*Extract:*
As of August 2014 the accident investigation's results are still not published. The narrative comes courtesy of an excellent article in Business & Commercial Aviation. A letter from an ex pat instructor, shown below, sheds light on this mishap.
So why do I make a case study about this mishap, one that could have easily been prevented by an airline willing to fire a few pilots and institute some real changes? Because there is a lesson for us all: when you change equipment, operators, or flying environment, you need to be willing to relearn all that you knew before. You need to invite outside critique. In short, you should be very careful to ward off complacency. More about this: Pilot Psychology / Complacency.
Most everything here is from the references shown below. The Ex Pat's opinions are provided on the condition of anonymity. My usual comments are shown in blue.
- Date: 6 July 2013
- Time: 11:28
- Type: Boeing 777-28EER
- Operator: Asiana Airlines
- Registration: HL7742
- Fatalities: 0 of 16 crew, 3 of 291 passengers
- Aircraft Fate: Destroyed
- Phase: Landing
- Airports: (Departure) Seoul-Incheon International Airport (ICN/RKSI), South Korea; San Francisco International Airport, CA (SFO/KSFO), USA
[Lessons Learned — Asiana Flight 214, Business & Commercial Aviation, August 2014]
- Investigators determined the flight was vectored for a visual approach to Runway 28L and intercepted the final approach course about 14 nm from the threshold at an altitude slightly above the desired 3-deg. visual glidepath. (The ILS localizer was available for lateral guidance, but the glideslope was out.)

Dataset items

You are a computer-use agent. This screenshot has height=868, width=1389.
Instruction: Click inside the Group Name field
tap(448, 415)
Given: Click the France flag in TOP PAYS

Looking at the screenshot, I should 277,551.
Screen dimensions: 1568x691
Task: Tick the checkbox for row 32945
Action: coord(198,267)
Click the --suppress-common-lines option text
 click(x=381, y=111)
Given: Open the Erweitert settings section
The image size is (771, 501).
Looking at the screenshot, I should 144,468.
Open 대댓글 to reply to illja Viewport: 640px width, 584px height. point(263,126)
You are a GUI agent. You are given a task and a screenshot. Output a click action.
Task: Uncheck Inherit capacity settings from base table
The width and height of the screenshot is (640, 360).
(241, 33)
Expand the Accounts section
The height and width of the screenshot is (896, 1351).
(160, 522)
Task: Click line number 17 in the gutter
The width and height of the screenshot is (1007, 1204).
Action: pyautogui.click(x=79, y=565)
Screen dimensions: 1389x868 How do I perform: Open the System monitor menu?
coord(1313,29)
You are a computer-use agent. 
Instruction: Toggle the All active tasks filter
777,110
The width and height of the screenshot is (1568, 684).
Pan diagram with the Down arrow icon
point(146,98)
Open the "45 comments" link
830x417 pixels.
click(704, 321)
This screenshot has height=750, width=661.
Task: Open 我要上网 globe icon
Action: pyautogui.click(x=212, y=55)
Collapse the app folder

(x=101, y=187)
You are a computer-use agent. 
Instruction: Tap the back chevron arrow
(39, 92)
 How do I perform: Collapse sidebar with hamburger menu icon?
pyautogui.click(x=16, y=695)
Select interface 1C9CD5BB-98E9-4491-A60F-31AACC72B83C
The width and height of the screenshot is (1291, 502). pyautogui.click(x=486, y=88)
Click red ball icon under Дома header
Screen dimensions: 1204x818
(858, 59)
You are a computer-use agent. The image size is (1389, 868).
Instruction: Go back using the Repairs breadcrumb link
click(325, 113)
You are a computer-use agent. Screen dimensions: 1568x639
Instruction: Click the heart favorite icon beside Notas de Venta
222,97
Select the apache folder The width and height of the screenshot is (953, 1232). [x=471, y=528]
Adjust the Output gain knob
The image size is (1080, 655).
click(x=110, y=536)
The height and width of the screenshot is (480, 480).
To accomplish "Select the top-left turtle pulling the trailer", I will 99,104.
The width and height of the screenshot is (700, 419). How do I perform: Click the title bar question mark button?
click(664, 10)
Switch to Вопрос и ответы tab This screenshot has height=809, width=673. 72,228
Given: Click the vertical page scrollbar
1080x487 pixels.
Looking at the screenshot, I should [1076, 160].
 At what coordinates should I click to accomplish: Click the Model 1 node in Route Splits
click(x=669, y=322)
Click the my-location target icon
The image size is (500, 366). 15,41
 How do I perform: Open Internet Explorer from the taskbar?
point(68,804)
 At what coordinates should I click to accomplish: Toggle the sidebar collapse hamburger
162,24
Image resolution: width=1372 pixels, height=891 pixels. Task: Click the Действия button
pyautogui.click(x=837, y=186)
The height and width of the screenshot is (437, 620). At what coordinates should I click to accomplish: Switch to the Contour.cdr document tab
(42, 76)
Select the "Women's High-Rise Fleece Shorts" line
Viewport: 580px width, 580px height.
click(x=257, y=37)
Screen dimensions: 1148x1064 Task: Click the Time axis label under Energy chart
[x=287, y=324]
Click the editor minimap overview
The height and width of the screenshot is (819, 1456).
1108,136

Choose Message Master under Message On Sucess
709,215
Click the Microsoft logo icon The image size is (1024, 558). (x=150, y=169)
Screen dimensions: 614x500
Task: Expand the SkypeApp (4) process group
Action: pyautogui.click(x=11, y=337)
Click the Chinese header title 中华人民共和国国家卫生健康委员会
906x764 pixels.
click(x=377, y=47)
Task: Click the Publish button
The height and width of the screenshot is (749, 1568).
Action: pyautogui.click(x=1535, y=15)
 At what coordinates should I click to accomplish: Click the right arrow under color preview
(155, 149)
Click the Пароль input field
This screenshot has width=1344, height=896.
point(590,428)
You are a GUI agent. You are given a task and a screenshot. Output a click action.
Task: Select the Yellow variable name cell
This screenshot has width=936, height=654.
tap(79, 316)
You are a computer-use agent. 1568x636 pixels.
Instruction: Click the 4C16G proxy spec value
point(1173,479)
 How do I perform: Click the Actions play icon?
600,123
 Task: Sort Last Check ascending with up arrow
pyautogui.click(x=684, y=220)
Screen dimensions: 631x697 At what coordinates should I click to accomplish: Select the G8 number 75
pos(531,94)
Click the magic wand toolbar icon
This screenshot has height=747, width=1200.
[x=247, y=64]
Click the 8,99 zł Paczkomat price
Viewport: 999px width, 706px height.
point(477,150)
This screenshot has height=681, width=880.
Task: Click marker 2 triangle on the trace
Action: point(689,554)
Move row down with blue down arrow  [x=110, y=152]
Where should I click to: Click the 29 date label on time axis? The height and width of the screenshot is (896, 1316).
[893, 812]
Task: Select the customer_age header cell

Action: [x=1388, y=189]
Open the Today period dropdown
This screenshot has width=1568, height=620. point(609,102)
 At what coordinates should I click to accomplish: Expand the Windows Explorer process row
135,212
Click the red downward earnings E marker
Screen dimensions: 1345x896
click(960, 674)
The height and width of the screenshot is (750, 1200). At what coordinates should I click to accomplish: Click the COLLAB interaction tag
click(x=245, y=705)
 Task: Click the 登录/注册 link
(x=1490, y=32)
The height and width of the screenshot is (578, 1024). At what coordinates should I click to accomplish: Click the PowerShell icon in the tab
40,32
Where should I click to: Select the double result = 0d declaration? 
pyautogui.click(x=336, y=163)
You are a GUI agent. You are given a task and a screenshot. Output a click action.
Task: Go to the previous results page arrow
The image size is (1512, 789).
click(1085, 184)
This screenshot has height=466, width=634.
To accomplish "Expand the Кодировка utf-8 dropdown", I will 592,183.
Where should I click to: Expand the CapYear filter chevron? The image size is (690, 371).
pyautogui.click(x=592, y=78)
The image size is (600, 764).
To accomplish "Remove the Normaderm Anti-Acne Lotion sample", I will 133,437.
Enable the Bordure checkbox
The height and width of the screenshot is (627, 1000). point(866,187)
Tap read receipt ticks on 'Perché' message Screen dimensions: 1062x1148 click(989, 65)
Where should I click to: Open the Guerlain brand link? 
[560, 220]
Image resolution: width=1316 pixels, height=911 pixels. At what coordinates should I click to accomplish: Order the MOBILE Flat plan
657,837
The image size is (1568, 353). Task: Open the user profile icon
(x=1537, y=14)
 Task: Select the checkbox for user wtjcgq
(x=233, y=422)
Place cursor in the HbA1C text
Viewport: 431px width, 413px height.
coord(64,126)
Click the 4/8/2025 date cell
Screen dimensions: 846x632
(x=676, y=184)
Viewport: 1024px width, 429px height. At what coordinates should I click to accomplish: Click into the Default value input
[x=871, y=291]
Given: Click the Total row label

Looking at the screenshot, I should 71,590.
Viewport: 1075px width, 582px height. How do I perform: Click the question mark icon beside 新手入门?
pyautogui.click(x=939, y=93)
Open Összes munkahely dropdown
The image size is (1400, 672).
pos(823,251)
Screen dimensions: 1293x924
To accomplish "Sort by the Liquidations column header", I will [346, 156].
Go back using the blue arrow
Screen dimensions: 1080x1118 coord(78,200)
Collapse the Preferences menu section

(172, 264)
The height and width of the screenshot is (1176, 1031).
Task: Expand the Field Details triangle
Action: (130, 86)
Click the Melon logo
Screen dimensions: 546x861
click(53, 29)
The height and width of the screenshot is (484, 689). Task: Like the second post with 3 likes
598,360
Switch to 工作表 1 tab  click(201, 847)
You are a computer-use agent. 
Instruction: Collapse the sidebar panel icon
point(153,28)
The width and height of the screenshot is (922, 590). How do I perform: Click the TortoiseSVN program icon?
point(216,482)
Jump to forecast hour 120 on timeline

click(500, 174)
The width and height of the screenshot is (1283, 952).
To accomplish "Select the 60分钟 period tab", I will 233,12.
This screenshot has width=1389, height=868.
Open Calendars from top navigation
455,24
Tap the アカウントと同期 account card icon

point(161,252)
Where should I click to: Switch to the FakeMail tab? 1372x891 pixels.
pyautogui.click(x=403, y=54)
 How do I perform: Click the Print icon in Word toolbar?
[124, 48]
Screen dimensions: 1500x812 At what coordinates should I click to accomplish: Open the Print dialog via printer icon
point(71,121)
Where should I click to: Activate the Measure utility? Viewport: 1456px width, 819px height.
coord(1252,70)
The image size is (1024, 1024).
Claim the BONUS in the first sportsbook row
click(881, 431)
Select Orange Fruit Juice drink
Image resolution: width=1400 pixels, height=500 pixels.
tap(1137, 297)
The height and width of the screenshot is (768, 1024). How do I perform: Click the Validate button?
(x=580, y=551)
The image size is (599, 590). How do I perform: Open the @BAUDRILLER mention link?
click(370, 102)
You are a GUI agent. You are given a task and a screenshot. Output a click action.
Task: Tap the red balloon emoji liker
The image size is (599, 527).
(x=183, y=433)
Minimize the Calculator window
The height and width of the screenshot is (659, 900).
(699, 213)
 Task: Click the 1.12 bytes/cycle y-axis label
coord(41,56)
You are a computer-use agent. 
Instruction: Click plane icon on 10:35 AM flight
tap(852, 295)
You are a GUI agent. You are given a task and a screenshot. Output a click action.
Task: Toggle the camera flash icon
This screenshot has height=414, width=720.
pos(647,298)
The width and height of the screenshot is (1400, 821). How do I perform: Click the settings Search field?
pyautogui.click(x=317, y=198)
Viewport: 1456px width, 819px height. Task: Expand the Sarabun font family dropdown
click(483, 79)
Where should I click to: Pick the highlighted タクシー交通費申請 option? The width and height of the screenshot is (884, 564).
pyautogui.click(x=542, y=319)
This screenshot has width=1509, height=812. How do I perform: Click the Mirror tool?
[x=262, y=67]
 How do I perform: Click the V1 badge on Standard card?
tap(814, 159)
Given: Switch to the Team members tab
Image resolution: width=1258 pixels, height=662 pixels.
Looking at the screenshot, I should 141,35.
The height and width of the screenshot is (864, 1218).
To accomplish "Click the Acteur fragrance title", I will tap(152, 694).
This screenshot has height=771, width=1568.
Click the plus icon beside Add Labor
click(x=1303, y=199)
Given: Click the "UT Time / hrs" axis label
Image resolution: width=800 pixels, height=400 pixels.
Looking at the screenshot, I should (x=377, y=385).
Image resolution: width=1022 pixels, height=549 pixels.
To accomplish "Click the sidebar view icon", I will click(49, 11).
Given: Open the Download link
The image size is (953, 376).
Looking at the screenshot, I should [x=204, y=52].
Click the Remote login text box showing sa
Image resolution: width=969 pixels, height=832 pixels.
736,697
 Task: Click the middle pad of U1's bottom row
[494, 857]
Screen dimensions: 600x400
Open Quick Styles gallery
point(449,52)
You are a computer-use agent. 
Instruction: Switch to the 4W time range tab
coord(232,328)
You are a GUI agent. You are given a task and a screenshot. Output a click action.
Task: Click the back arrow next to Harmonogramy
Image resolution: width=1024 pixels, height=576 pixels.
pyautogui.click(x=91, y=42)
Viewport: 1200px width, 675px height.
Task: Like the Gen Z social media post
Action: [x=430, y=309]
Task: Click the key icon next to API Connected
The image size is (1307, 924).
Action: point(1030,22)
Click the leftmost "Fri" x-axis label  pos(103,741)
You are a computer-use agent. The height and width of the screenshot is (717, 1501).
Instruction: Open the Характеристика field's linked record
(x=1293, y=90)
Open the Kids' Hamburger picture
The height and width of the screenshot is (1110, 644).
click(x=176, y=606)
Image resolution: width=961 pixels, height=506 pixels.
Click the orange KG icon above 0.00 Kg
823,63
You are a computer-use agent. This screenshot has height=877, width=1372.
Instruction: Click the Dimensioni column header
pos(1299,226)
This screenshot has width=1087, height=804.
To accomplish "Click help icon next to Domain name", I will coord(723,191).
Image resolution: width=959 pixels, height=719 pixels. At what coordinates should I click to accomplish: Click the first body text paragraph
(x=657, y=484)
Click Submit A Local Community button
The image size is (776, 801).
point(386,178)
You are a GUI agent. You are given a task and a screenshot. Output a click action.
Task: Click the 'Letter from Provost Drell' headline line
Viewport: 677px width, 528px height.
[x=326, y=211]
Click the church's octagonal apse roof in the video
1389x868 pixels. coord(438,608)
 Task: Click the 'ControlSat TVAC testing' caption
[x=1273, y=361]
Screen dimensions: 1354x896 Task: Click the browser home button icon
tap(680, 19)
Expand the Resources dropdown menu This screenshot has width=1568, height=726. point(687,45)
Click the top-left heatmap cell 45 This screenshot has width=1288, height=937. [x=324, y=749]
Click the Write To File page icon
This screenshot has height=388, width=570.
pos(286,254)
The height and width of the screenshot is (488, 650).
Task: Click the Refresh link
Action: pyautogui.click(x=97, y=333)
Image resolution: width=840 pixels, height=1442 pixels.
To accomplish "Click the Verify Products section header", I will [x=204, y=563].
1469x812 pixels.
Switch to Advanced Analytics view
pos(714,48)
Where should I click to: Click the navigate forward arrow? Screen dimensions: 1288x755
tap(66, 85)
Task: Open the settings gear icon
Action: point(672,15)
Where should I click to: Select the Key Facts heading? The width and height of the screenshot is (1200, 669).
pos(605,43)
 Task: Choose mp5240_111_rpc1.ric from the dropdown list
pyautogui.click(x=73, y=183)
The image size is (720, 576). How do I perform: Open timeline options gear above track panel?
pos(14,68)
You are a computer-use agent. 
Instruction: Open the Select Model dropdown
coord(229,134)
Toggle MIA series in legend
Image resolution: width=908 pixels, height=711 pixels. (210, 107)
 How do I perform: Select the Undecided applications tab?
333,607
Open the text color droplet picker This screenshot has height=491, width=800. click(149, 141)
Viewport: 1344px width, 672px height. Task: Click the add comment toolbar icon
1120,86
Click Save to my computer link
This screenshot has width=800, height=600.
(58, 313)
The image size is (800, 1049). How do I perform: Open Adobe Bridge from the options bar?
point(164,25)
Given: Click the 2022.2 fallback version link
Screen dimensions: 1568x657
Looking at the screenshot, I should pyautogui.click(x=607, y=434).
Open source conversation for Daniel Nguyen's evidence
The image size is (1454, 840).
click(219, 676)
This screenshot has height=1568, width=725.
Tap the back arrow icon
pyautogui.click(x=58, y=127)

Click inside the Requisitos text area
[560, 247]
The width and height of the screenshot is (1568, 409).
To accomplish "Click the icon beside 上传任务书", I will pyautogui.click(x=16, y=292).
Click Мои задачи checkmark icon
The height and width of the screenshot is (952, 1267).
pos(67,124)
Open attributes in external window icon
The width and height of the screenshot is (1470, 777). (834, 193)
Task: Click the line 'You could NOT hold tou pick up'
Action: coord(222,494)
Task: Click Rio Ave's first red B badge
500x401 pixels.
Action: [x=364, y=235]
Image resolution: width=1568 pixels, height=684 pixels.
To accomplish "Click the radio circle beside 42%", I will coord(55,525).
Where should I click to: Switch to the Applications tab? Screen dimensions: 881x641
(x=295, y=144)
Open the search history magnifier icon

*Exercise set:*
1. Translate this sentence from the Asiana Flight 214 case study into Spanish: "In short, you should be very careful to ward off complacency."
2. According to the Asiana Flight 214 case study, what kinds of change mean you need to be willing to relearn all that you knew before? List them all.

*Results of the exercise:*
1. En resumen, debes tener mucho cuidado de evitar la complacencia.

2.
- Equipment
- Operators
- Flying environment